▶ _What the task requires_
What lines in the data below mention the string "computer"? Copy them out.

▶ _Data for processing_
[Start of Attachment]

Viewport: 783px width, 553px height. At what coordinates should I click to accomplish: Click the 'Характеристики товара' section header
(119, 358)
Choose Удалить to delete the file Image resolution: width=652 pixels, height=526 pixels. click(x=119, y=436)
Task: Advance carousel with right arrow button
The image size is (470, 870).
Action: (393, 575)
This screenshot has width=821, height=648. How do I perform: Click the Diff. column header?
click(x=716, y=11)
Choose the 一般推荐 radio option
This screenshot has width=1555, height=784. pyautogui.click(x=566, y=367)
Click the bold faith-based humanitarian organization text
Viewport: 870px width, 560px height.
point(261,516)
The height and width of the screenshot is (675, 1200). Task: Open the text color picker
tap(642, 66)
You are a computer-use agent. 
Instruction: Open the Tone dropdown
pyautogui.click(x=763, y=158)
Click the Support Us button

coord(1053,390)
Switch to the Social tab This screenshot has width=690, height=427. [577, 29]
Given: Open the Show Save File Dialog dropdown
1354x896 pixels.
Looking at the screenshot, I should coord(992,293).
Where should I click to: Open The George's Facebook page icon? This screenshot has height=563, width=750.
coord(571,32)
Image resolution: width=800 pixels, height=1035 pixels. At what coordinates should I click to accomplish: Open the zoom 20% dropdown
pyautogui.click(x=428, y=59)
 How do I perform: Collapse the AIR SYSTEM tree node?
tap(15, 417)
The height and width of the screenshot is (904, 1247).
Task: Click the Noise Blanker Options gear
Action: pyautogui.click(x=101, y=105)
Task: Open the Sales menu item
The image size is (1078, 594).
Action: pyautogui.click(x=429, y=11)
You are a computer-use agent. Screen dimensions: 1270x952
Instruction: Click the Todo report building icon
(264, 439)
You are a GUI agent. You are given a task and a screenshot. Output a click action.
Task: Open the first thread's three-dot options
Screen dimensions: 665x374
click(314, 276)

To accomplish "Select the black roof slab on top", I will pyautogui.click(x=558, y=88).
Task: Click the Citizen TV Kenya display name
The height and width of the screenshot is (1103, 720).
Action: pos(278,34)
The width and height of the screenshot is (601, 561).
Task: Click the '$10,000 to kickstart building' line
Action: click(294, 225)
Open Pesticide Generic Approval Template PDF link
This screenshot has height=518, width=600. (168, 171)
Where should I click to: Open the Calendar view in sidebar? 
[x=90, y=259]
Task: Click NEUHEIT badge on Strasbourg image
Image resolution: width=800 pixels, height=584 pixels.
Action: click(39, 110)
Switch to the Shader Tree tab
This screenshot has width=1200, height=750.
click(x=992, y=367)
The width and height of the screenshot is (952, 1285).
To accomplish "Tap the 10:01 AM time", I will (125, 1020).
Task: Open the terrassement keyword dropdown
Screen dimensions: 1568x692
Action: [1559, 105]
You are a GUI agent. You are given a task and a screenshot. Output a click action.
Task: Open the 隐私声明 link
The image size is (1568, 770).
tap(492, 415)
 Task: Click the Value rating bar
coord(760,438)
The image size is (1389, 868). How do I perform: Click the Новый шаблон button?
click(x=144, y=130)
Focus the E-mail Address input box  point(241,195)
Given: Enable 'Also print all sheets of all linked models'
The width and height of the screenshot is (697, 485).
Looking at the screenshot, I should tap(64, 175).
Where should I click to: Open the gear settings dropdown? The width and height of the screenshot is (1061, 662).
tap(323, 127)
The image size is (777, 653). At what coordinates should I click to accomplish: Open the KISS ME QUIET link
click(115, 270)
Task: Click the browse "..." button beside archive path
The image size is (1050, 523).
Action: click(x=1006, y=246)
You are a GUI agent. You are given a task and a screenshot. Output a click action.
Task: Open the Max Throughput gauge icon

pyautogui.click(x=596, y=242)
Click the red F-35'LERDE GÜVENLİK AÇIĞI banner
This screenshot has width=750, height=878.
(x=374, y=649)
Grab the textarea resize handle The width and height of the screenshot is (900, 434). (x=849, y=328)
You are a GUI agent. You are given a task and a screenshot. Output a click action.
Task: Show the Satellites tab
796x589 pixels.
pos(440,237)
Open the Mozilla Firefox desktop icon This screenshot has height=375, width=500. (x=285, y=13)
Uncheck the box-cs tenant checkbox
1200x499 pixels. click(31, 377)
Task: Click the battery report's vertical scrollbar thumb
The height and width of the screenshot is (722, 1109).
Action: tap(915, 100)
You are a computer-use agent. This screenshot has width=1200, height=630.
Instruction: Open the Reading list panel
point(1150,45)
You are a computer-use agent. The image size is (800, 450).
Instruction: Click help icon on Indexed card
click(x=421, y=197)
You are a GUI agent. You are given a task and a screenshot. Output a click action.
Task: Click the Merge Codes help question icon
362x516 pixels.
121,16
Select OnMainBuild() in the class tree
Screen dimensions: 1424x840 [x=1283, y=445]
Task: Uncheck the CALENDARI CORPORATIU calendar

[End of Attachment]

▶ _Output for this exercise_
You are a computer-use agent. 
You are a computer-use agent. Screen dimensions: 1270x952
You are a computer-use agent. This screenshot has width=1200, height=630.
You are a computer-use agent. The image size is (800, 450).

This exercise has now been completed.